Le défi est que, tandis que la sécurité alimentaire et une bonne nutrition donnent des avantages qui affectent beaucoup de secteurs, tels que la santé, la croissance économique comme vous l’avez mentionné, mais aussi l'environnement et le bien-être des populations, l’atteinte de cet objectif exige également que l’on bouge les choses simultanément à travers beaucoup de secteurs différents. Par exemple, “les politiques sensibles à la nutrition” devraient être incluses dans les plans de santé, les programmes de développement agricole, la gestion de l'eau, l'éducation, etc. C’est pourquoi la sécurité alimentaire et la nutrition ne seront atteintes que si tous les acteurs se rendent compte de cela et travaillent ensemble. Voilà aussi pourquoi l'Agenda 2030, et une nutrition améliorée, seront placés au centre du programme CSA des maintenant; les membres multipartites du CSA se réuniront cette année dans des Groupes de travail à composition illimitée pour examiner comment mettre en œuvre concrètement les décisions prises lors de la réunion plénière du comité en octobre 2015.

IPS: Le changement climatique n’est-il pas un énorme problème pour atteindre la sécurité alimentaire et zéro faim d'ici à 2030? Si nous ne maîtrisons pas les changements climatiques maintenant, comment pouvons-nous aller de l'avant sur la sécurité alimentaire? Quel rôle joue le CSA et ne pouvait-il pas jouer un rôle plus important? Amb. Gornass: En effet, oui, en particulier dans les pays en développement. Une augmentation de deux degrés aura un impact dramatique sur les rendements des cultures et leur contenu nutritionnel dans beaucoup de régions du monde et cela affectera également la variabilité climatique, qui à son tour a des effets néfastes sur les récoltes et la disponibilité des aliments.

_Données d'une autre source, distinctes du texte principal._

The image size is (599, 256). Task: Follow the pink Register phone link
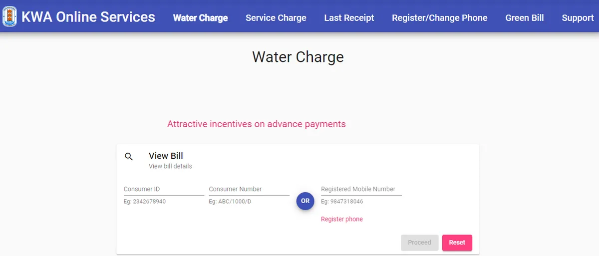(x=342, y=219)

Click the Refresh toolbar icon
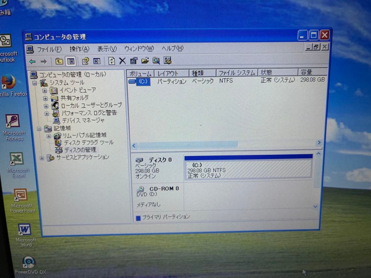111,61
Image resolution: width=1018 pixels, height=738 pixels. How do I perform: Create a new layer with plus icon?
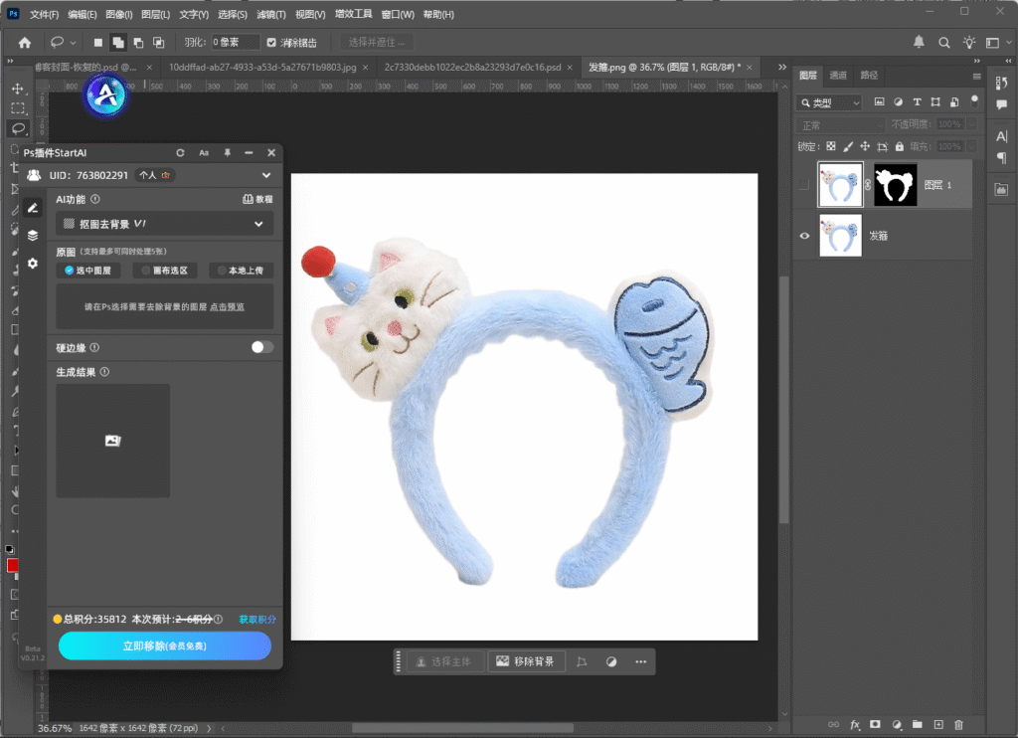coord(937,724)
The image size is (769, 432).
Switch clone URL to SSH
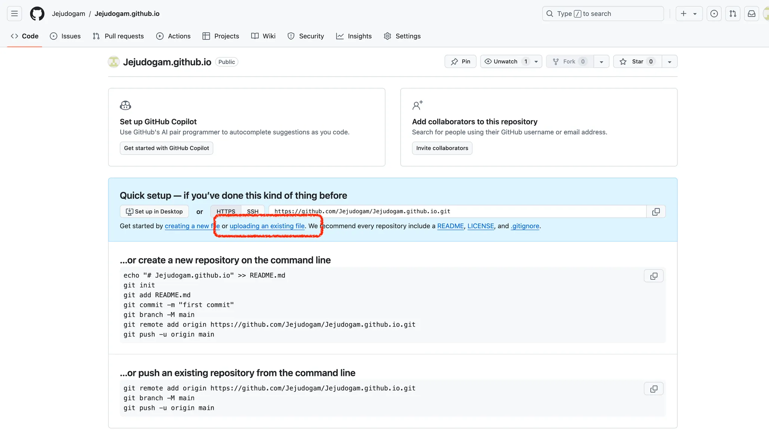point(253,211)
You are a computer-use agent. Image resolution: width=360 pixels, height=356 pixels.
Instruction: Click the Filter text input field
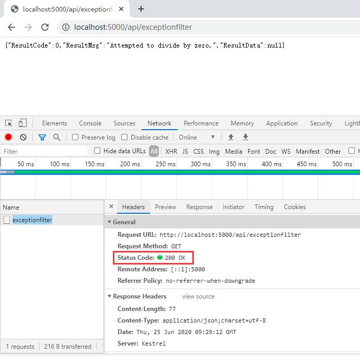click(44, 152)
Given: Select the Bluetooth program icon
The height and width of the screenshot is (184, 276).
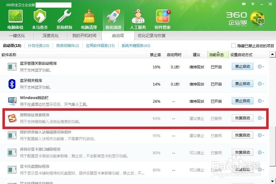Looking at the screenshot, I should pos(12,83).
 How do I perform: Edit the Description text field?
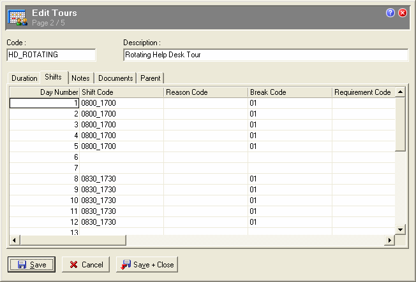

Les changements climatiques peuvent également entraîner des flux importants de personnes déplacées, de “réfugiés climatiques”, qui a des implications importantes en matière de sécurité alimentaire. De petits changements dans une situation d'équilibre fragile pourraient avoir d'énormes répercussions politiques et humanitaires. Tous les pays doivent travailler ensemble pour s’adapter et atténuer les changements climatiques; nous devons travailler sur la fourniture de plus de financement et d'aide technique. Nous devons permettre aux agriculteurs de supporter ces changements. Nous devons trouver et adopter des méthodes de production agricole plus durables à l'échelle mondiale, et rapidement. Mais les solutions sont à portée de main, grâce au potentiel technologique et d'innovation énorme, ainsi qu’à la connaissance traditionnelle locale sur la façon de produire des aliments de bonne qualité en utilisant les ressources disponibles à leur plein potentiel et d'une manière durable.

Sur ce sujet, le CSA a commandé un rapport du Groupe d'experts de haut niveau sur le “Développement agricole durable, y compris le rôle de l'élevage”, qui sera lancé en juillet 2016. En 2012, le CSA a publié un rapport sur les “Changements climatiques et la sécurité alimentaire” qui était un changeur de jeu. Le rapport a introduit l'idée de “l’Agriculture intelligente face au climat”, avec des négociateurs sur le climat qui se rendent compte que l'agriculture doit être incluse dans toutes les négociations sur le climat – qu’elle faisait non seulement partie du problème, mais a aussi un énorme potentiel pour les solutions! Les recommandations en matière de politiques qui ont été négociées sur la base de ce rapport sont toujours d'actualité.

Dans la perspective de la COP 21, le CSA a ouvertement et activement plaidé pour qu’un rapport commun soit développé pour le développement durable dans les 15 prochaines années – entre les Objectifs de développement durable, le financement du développement, et une action rapide pour vérifier les changements climatiques – s’assurant que tous les acteurs assument pleinement leur responsabilité et contribuent à un monde meilleur.

Le CSA continuera d’utiliser son pouvoir de modèle, de travail, et de convocation pour appuyer les actions conjointes, s’assurant que la mise en œuvre de tous les Objectifs de développement durable qui relèvent de son mandat prenne en compte la nécessité d'une action sur le climat.

Le CSA est pleinement engagé à soutenir tous les acteurs dans la construction d'un monde où, en 2030, pas une seule personne ne sera laissée derrière.